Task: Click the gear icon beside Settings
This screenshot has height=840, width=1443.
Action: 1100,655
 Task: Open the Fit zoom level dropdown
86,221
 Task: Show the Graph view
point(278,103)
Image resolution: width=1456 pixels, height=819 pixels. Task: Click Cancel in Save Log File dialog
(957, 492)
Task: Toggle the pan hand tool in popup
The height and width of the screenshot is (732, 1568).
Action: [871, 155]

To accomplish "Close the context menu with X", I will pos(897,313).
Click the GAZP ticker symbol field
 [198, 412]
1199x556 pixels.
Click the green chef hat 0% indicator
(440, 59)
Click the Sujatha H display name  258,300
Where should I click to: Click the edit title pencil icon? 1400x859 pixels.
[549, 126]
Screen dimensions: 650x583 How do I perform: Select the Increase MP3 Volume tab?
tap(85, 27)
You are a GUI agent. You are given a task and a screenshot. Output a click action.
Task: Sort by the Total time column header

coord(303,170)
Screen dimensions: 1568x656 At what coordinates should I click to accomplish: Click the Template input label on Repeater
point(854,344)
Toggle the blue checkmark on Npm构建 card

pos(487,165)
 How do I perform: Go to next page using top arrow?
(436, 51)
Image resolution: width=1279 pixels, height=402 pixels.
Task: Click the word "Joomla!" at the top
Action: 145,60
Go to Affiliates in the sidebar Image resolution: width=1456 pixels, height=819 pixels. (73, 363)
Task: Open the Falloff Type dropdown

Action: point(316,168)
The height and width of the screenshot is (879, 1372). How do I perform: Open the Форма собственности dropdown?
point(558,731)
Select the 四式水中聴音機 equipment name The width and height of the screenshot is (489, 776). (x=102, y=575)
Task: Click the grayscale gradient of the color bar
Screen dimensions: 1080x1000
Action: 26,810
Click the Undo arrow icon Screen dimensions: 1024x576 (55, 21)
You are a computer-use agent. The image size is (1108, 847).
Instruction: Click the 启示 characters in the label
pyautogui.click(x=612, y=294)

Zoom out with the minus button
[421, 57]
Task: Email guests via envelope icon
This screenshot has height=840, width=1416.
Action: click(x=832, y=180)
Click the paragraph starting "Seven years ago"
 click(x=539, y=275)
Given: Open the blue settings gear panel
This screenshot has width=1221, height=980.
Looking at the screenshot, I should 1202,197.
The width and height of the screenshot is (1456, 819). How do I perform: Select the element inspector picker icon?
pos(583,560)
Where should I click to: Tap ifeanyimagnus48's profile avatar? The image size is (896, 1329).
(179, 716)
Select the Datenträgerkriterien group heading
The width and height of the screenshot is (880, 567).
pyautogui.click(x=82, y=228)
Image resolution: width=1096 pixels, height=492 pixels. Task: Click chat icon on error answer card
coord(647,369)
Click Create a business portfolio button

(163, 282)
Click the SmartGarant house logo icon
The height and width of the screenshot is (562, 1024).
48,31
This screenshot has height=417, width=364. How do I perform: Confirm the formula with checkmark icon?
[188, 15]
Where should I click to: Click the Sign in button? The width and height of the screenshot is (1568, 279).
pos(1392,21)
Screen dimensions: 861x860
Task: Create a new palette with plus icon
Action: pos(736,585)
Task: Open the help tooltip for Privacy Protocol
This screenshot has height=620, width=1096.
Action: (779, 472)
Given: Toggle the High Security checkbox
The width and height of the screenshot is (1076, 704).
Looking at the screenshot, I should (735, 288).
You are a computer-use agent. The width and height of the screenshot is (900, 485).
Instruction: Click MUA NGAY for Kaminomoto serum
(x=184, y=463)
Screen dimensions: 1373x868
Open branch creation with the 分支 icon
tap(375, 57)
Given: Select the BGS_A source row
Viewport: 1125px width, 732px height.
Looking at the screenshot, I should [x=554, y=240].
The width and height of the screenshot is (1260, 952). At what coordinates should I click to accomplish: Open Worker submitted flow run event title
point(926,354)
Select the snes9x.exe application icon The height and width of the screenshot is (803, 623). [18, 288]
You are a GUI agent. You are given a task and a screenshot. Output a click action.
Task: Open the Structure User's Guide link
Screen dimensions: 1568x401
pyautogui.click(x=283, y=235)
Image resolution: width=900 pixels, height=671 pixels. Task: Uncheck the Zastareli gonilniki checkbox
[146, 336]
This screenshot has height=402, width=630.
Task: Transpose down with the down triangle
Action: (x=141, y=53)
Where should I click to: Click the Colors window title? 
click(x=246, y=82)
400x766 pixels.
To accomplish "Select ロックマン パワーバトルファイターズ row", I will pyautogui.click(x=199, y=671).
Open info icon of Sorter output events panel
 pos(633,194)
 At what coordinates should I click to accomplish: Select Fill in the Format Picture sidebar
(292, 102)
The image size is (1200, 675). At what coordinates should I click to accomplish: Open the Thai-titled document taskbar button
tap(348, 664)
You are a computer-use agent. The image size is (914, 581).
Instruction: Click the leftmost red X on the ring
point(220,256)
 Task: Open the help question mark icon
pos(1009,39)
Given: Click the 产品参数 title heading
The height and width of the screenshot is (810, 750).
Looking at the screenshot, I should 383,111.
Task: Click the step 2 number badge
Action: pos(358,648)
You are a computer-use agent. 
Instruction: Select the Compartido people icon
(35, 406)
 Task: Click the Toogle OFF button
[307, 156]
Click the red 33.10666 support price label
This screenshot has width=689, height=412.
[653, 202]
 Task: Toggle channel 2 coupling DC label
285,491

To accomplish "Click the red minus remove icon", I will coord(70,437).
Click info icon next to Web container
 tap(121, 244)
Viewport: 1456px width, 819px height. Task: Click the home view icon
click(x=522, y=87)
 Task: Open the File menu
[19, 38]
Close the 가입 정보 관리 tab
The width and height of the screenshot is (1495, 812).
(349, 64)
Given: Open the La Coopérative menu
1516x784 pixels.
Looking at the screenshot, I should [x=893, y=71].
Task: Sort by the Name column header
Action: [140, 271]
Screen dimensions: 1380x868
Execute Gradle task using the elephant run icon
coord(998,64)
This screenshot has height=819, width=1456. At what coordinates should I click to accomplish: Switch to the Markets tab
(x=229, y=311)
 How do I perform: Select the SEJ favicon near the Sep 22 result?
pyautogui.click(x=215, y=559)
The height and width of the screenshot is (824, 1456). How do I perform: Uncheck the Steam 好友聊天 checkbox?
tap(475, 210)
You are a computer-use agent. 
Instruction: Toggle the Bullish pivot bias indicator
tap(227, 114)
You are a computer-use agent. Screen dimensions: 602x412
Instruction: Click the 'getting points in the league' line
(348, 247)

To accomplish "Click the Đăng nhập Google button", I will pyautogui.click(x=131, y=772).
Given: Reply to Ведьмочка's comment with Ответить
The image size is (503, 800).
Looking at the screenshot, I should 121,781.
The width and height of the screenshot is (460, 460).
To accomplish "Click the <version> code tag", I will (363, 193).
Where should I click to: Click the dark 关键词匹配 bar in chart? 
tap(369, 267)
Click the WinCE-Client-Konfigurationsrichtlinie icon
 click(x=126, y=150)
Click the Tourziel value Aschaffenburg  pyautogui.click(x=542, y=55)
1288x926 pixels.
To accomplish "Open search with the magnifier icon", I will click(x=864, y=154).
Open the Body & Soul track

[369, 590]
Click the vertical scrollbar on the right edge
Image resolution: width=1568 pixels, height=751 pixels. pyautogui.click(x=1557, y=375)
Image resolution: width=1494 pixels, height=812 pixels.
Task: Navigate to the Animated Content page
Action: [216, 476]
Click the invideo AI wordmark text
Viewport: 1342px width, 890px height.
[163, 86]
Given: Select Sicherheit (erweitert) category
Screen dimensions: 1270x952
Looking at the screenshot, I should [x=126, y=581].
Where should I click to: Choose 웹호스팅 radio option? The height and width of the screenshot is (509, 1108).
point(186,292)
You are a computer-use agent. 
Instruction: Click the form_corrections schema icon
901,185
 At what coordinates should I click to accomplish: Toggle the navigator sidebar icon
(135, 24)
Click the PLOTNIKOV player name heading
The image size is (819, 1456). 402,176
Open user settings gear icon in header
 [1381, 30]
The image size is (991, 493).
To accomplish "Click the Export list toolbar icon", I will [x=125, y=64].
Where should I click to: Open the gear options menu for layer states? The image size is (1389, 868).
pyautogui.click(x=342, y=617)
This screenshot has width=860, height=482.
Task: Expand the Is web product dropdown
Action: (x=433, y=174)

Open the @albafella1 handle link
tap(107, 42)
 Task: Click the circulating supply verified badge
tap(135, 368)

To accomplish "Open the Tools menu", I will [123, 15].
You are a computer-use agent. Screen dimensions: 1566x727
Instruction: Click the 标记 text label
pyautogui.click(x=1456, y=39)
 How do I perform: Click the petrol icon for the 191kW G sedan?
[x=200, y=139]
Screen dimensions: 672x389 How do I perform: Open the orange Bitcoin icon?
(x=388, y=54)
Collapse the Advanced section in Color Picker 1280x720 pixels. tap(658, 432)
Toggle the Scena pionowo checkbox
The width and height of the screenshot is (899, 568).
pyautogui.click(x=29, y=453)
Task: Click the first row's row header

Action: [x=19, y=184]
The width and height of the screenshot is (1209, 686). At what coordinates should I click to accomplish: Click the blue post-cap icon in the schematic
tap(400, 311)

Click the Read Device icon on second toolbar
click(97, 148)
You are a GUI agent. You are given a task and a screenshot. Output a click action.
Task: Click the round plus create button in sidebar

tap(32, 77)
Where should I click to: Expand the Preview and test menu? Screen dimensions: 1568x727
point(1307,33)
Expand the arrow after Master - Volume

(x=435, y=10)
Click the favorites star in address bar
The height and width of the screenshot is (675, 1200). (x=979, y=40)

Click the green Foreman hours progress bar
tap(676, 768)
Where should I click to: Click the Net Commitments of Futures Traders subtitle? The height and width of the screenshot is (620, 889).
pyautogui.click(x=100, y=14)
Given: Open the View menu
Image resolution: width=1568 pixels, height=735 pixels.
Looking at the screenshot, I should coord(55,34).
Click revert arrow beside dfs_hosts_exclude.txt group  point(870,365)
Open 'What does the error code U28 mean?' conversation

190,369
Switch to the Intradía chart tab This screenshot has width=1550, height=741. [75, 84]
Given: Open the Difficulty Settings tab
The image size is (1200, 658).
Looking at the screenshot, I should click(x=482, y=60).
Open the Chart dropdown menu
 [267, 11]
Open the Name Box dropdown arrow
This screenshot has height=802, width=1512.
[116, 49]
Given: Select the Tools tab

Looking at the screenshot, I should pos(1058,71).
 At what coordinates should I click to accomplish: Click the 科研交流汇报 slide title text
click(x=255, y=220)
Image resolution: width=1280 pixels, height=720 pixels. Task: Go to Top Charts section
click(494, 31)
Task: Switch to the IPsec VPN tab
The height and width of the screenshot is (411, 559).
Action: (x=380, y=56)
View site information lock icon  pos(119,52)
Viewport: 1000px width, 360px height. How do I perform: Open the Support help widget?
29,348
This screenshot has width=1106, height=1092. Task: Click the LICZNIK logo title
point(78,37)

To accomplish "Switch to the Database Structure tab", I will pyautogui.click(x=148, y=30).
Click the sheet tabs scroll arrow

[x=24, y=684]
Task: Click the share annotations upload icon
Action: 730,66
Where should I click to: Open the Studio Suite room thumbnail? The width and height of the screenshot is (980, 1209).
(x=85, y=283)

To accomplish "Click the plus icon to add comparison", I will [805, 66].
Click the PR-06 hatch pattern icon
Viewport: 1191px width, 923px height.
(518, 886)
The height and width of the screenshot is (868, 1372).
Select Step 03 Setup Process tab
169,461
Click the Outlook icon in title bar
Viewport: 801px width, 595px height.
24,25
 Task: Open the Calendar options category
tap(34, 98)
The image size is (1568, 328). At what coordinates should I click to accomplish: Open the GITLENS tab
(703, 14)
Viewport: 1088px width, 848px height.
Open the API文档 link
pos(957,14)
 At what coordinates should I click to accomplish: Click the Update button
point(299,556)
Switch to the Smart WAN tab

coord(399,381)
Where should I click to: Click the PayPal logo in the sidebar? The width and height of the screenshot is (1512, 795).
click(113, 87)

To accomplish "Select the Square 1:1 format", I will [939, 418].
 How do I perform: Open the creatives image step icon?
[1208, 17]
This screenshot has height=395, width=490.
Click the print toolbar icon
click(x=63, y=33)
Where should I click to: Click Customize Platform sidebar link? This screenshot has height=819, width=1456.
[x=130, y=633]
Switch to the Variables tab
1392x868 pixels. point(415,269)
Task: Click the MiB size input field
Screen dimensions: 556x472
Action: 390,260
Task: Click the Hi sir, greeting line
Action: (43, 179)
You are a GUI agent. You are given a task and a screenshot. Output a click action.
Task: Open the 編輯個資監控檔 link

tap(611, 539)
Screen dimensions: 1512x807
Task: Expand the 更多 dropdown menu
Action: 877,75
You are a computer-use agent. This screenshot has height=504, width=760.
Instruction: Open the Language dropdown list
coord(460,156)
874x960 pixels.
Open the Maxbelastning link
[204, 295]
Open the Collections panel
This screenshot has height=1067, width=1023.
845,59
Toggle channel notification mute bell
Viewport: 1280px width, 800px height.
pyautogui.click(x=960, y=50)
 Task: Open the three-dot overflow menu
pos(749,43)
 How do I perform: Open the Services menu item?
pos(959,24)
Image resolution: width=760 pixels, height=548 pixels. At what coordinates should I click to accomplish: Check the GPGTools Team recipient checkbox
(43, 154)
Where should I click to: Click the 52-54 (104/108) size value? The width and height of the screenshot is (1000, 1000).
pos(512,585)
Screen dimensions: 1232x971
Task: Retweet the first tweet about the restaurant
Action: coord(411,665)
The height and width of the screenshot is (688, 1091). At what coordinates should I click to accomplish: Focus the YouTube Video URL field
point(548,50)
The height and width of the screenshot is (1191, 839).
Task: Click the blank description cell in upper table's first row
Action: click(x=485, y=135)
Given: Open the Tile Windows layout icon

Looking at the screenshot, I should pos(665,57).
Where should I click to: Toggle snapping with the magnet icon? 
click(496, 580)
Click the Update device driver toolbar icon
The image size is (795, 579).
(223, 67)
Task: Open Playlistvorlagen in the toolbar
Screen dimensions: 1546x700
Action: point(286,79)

*TASK DESCRIPTION:*
Copy the records above word for word, beginning with the line that contains "Open 'What does" and ending after the line that contains "View site information".

*IN RESPONSE:*
Open 'What does the error code U28 mean?' conversation

190,369
Switch to the Intradía chart tab This screenshot has width=1550, height=741. [75, 84]
Given: Open the Difficulty Settings tab
The image size is (1200, 658).
Looking at the screenshot, I should click(x=482, y=60).
Open the Chart dropdown menu
 [267, 11]
Open the Name Box dropdown arrow
This screenshot has height=802, width=1512.
[116, 49]
Given: Select the Tools tab

Looking at the screenshot, I should pos(1058,71).
 At what coordinates should I click to accomplish: Click the 科研交流汇报 slide title text
click(x=255, y=220)
Image resolution: width=1280 pixels, height=720 pixels. Task: Go to Top Charts section
click(494, 31)
Task: Switch to the IPsec VPN tab
The height and width of the screenshot is (411, 559).
Action: (x=380, y=56)
View site information lock icon  pos(119,52)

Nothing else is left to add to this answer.